The great thing about this dish is that you can add whatever veggies you please. The tomatoes, basil and hot pepper all came from my garden, but you could also use mushrooms and sweet peppers. It’s all about customizing to your tastes and what’s in season!
“Local” Party Planning
While Rhaya stocked up, my husband and I spent most of this past weekend celebrating my Mother-in-Law’s Birthday, concluding the weekend last night with a big cookout that we hosted for her and a great bunch of her friends. Now, I’ll admit that eating strictly locally produced foods takes a little bit of planning, so the big test for me yesterday was to keep within the “Going Local” theme while hosting a party and at the same time trying to get myself prepared for the rest of the week.
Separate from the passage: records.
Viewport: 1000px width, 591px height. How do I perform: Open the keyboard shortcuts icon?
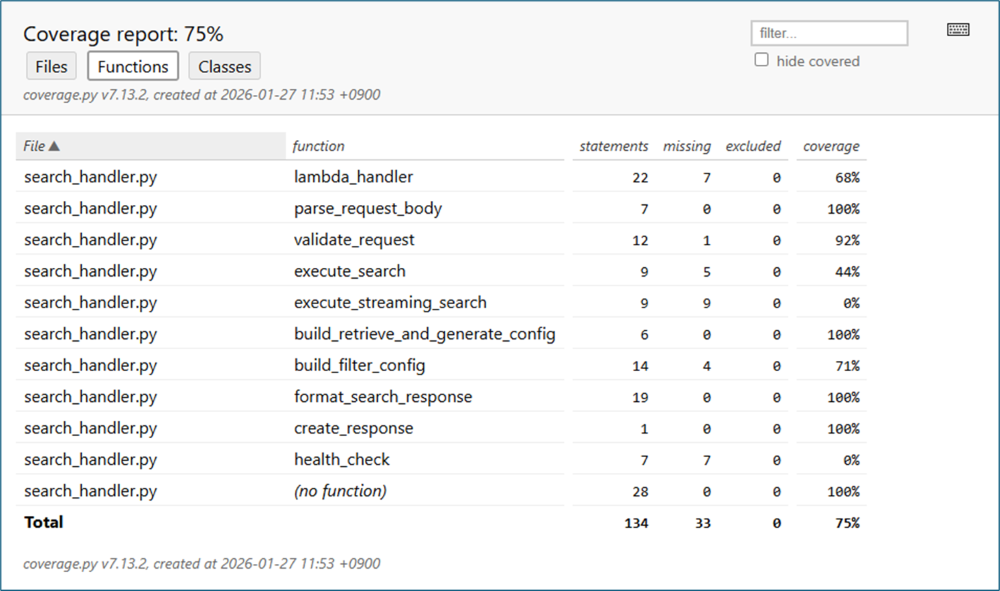(958, 30)
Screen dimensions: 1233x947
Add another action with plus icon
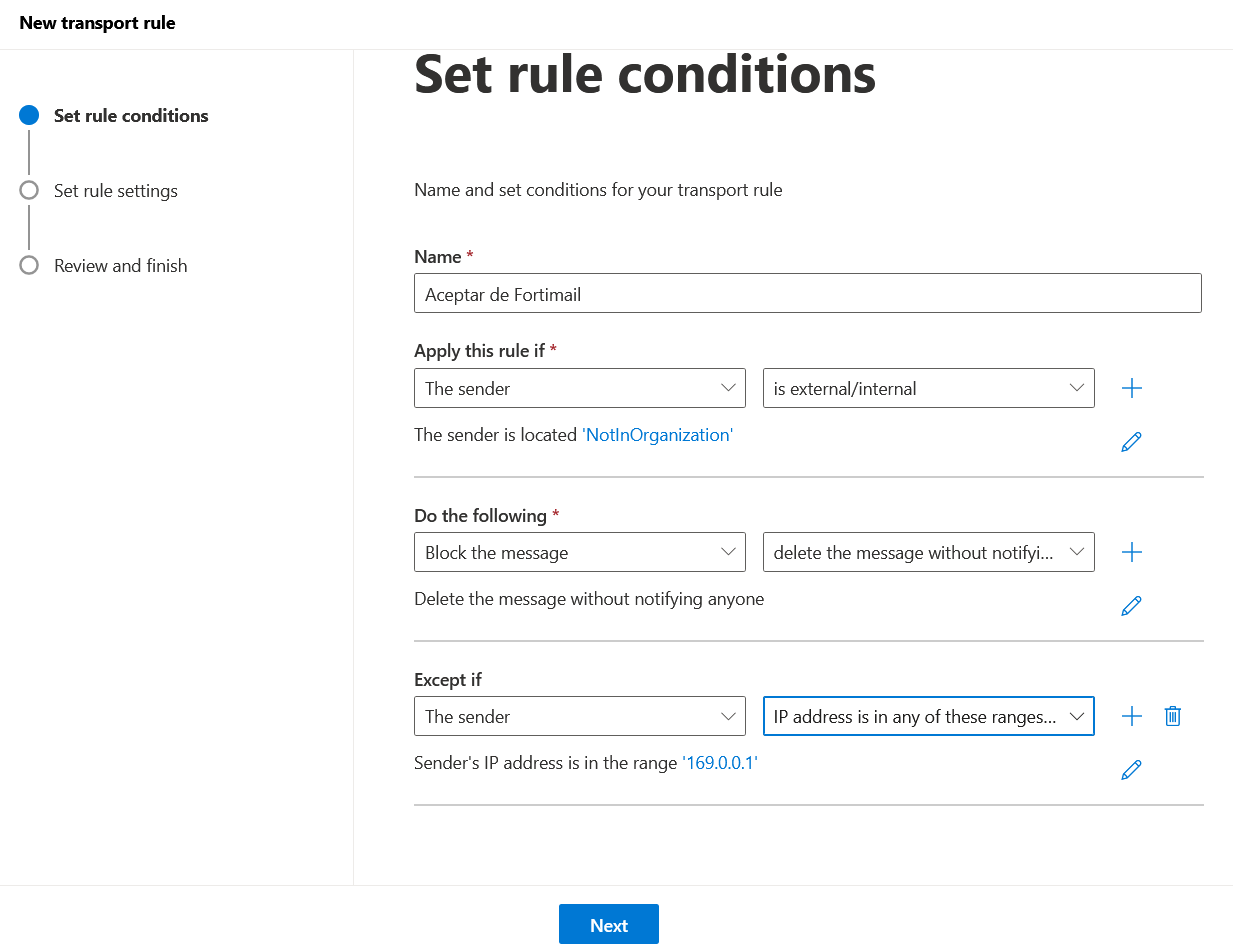pyautogui.click(x=1131, y=552)
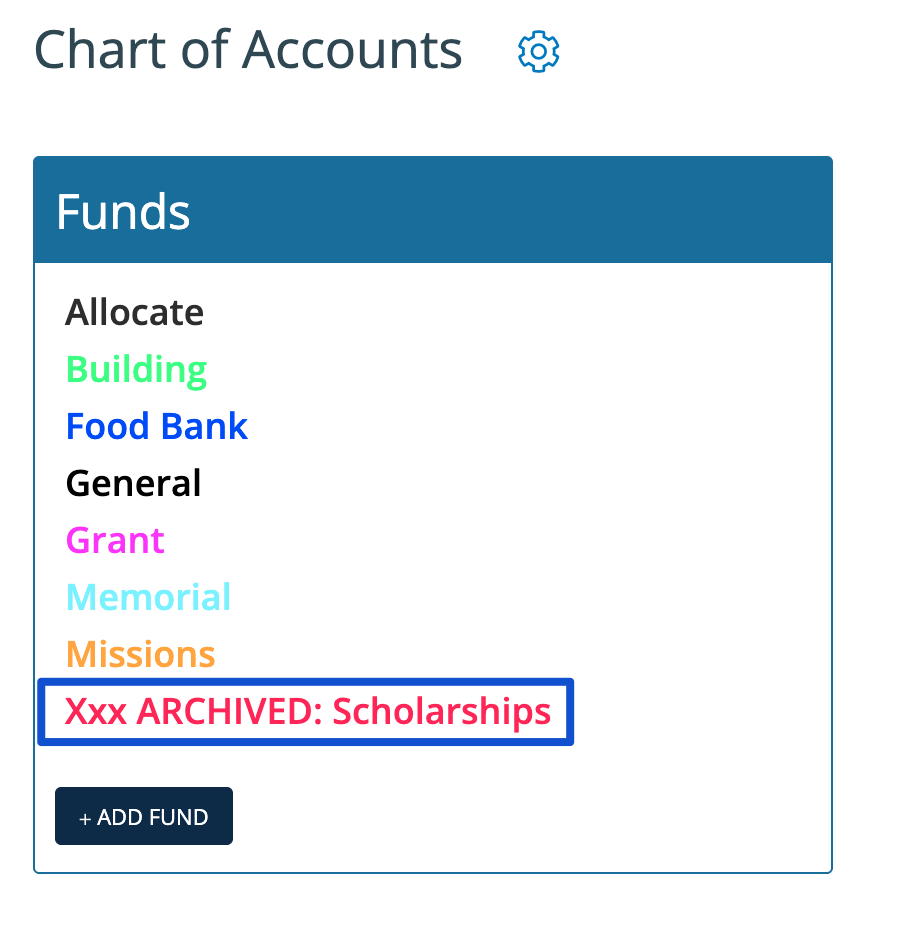Click the word Bank in Food Bank
904x930 pixels.
[x=204, y=426]
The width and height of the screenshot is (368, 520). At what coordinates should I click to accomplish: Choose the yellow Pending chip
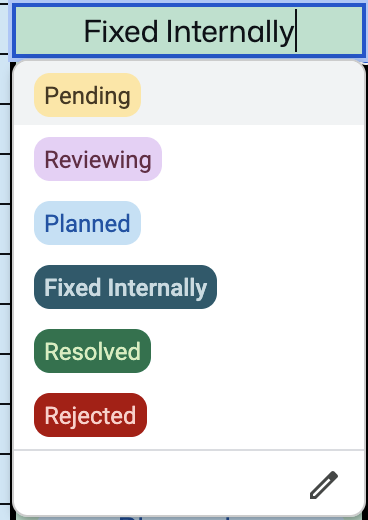point(87,95)
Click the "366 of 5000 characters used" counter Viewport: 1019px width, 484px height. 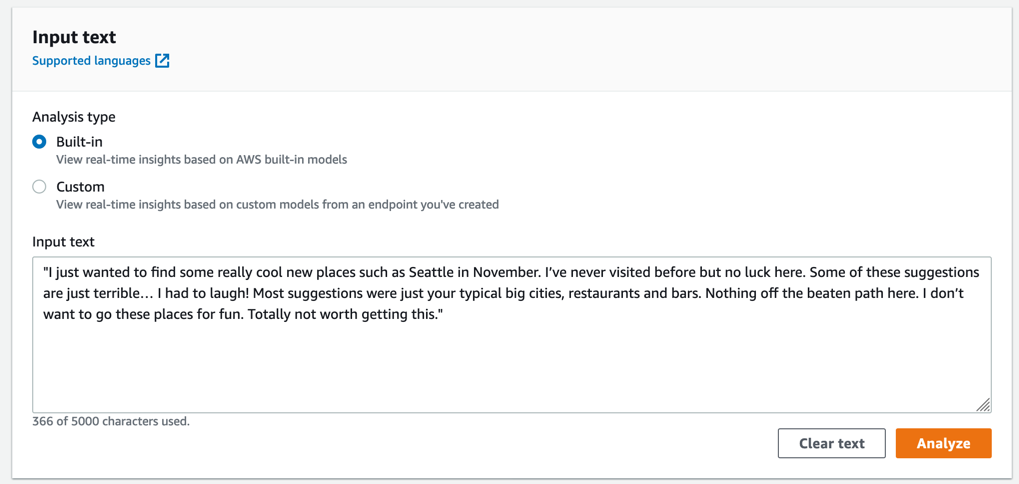pos(111,422)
In an effort to keep things as “local” as possible for the party, I tried to create a menu that incorporated a lot of in-season vegetables and (somewhat) locally raised meat for the grill. For example, for one side dish, I made a favorite from last year’s challenge, Summer Potato Salad (pictured above), from the Animal Vegetable Miracle website . All the ingredients for this salad were from a nearby farm stand, The Village Market, except for the tomatoes and basil which came straight from my friend Chrissy and her son Tyler’s garden less than one mile away. I also found some chicken breasts to grill at The Anderson’s General Store which sources their chicken from a processor in northern Ohio which gets chickens that are all raised in that general area.
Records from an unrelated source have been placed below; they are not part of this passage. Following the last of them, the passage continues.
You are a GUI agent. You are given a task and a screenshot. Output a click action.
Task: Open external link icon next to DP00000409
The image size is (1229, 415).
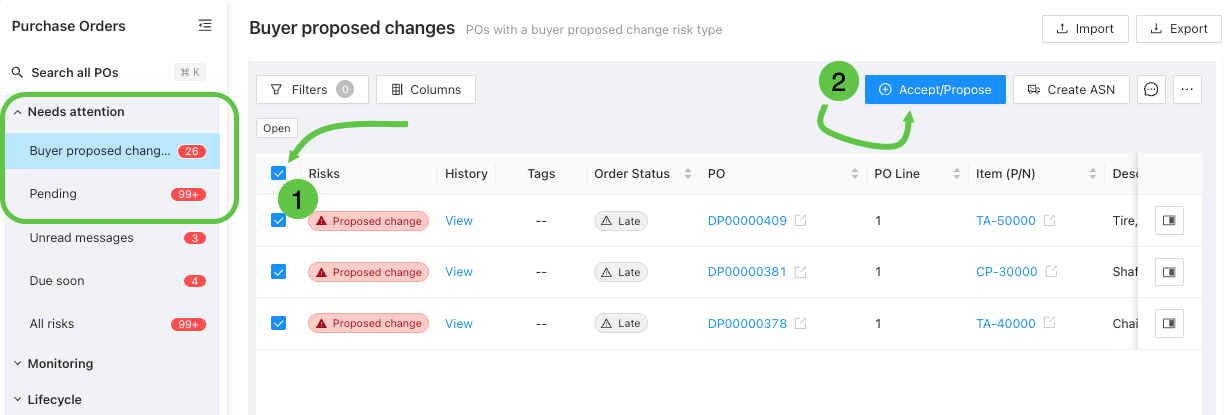[800, 220]

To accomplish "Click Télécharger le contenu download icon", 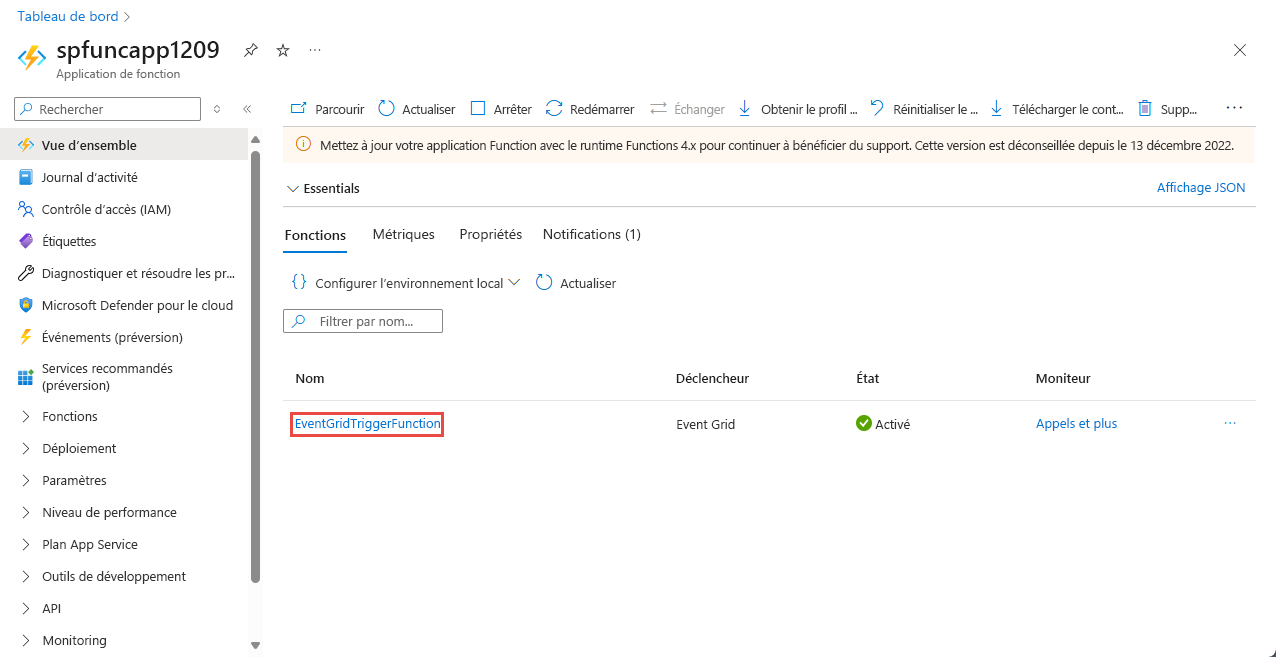I will click(1055, 109).
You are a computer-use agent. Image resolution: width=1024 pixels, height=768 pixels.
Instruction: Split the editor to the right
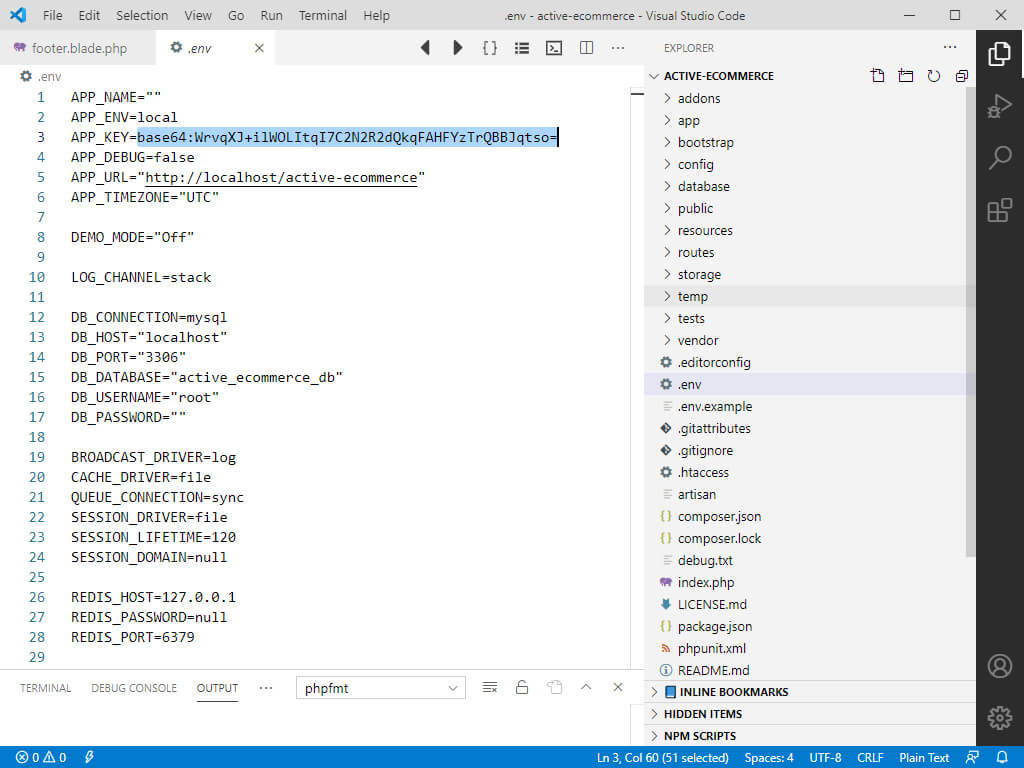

(By the way, in case you missed it, I’ve moved from upstate New York to Columbus, Ohio over the summer, so this year’s “Going Local” challenge will be all about discovering all the foods central Ohio has to offer.)
Going Local Again: Liz’s Day 1
I started out the day with diced skillet potatoes, onion and delicious local cheese mixed into scrambled eggs. Lunch was a nectarine and a light salad with red onion, diced apple, a little shredded cheese, basil and olive oil. The cookout was in the evening yesterday, so for dinner I had the potato salad and chicken mentioned above and tried not to nibble too much on the rest of the non-local treats, like the birthday cake!
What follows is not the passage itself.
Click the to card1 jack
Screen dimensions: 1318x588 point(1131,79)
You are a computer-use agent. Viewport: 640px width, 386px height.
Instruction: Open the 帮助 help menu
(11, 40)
This weekend was all about stocking up and planning for meals in the upcoming week. As someone who typically doesn’t decide until right before I make dinner, what I am actually having for dinner, this is especially challenging for me. So, in addition to customizing my Farm Fresh Delivery (which will be arriving Wednesday) I went to the Carmel Farmers Market and purchased all the foods shown in the image above (a total of $73, with the goat cheese being the most expensive single item at $13). Additionally, I went to Traders Point Creamery where I purchased my yogurt, milk and cheeses for the week.
Going Local Again: Rhaya’s Day 1
Breakfast consisted of a goat cheese and tomato omelet. It was very delicious but I certainly looked longingly at the coffeemaker as I ate my meal. For lunch, I kept things light with some plums, some sauteed eggplant, and for a side I had one of my greatest finds at the market yesterday, Mushroom Pate. This pate (back by popular demand) is made by the girls at Country Mouse, City Mouse and is made with all local ingredients. The mushrooms are from Homestead Growers, the dairy products are from Traders Point Creamery, and the goat cheese (which make it REALLY smooth) is from Capriole Farms. (And the container it comes in is 100% biodegradable, so it can be composted.) I have yet to still find a local bread or cracker (which is how you should typical enjoy this pate) so I kept it local by eating it on slices of cucumber, which I thought was still delicious.
For dinner, I tried Gazpacho for the first time. Since the weather is still warm, this cool soup was a refreshing appetizer. To round out the summery meal, I had some corn on the cob and cottage cheese.